In fact, it occurred to me that not composting has got to be one of the most radical and crazy things we've ever come up with. Go back a hundred years, before garbage disposals and chemical fertilizers, and you'll find that through most of human history — since the advent of agriculture — people relied on organic waste from horse poop to veggie trimmings for their soil nutrients.
You don't even have to time travel — just visit any number of countries in the world right now and find that composting is the most normal thing on Earth. I'm particularly reminded of my time in India where the sight of cows in the streets converting palm leaves used as lunch plates into valuable fertilizer is as common as the smell of perfume in a shopping mall. But you don't even have to travel that far: across the US there are millions of people with gardens who save their sloppy seconds to grow food with.
And yet, in the United States we manage to throw 97% of our precious food scraps into landfills.
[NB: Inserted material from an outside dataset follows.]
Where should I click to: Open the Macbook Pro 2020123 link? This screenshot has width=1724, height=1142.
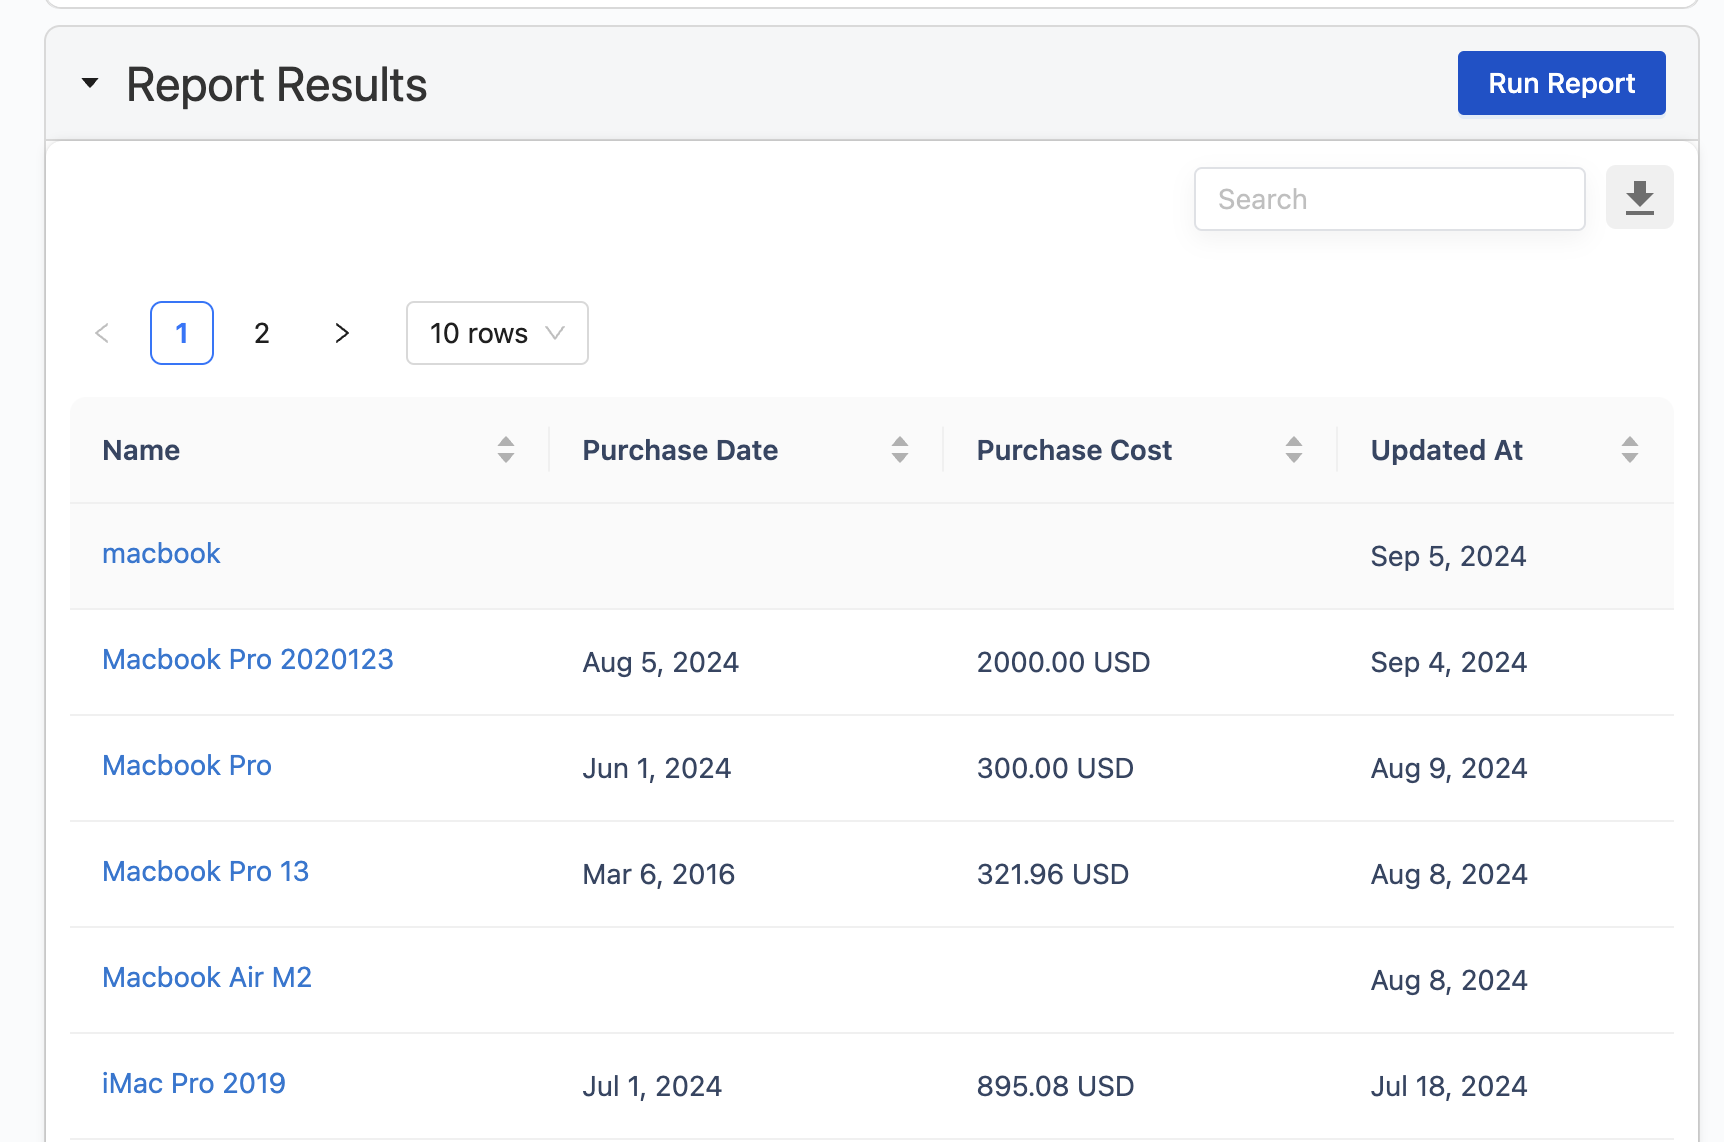tap(248, 660)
Sure, it's a bit different in a modern American city with few back yards and no cows in the street, but if cities can figure out composting systems that work within their community and get the nutrient-rich and carbon-absorbing fertilizer to the surrounding farms and back onto our dinner tables, is it crazy to want to do the best you can to support it and pitch in?
Personally, I think it's totally and utterly crazy not to.

Does this guy look like a fanatic? Photo by Debra Baida.
With that in mind, I started to chime in as soon as the laughter ringing through our kitchen from Deb's response had subsided.
I don't remember the exact words I used but what I tried to convey was that this short window in human history where we're consuming exponentially more than we're putting back in is truly extraordinary, exceptional, and temporary. Just because a couple of generations of people have lived utterly wasteful and unsustainable lives long enough to create a majority myth of mindless consumerism doesn't mean that it is actually based in any kind of long-term reality as regards the carrying capacity of planet Earth.
While the out-of-sight-out-of-mind mentality of a throw-away society facilitated by the temporary availability of cheap fossil fuels is understandable in the context of the relative abundance of resources and space up until a few decades ago, it is becoming increasingly more difficult for even the most naive denizens to ignore the now visible reality that an ever growing human population consuming ever more and faster is pushing up against the earth's limits.
So am I the one who is crazy for being excited about an opportunity to reduce my ecological footprint and be a little more in sync with the earth's natural flow?
Am I going over the deep end for digging my city's composting efforts and doing my part to take it as far as we can together?
Is it extreme for me to bring my own beautiful canvas shopping bags to the store and be happy about San Francisco's pioneering plastic bag ban that will keep millions of these single-use petroleum-based convenience products out of the ocean?
Is it fanatical to want to live within the planet's shrinking means, considering that I am sharing it with 7 billion others who all want their children to have a slice of the pie?
Or could it be that, just maybe, it's those who continue to believe that there's an "away" when they toss the things they're done using who are living in a fantasy world?
I, for one, don't mind pulling my weight. Call me crazy.

"Look, it's just like a trash can, only green!"
So thank you Spencer & friends for coming to our house to talk trash. I hope PBS and other media will keep reporting on this important issue. There is so much food (and compost) for thought here for all of us, and the more questions we ask about this the more normal it'll soon feel for all of us to live in a (close to) zero waste world.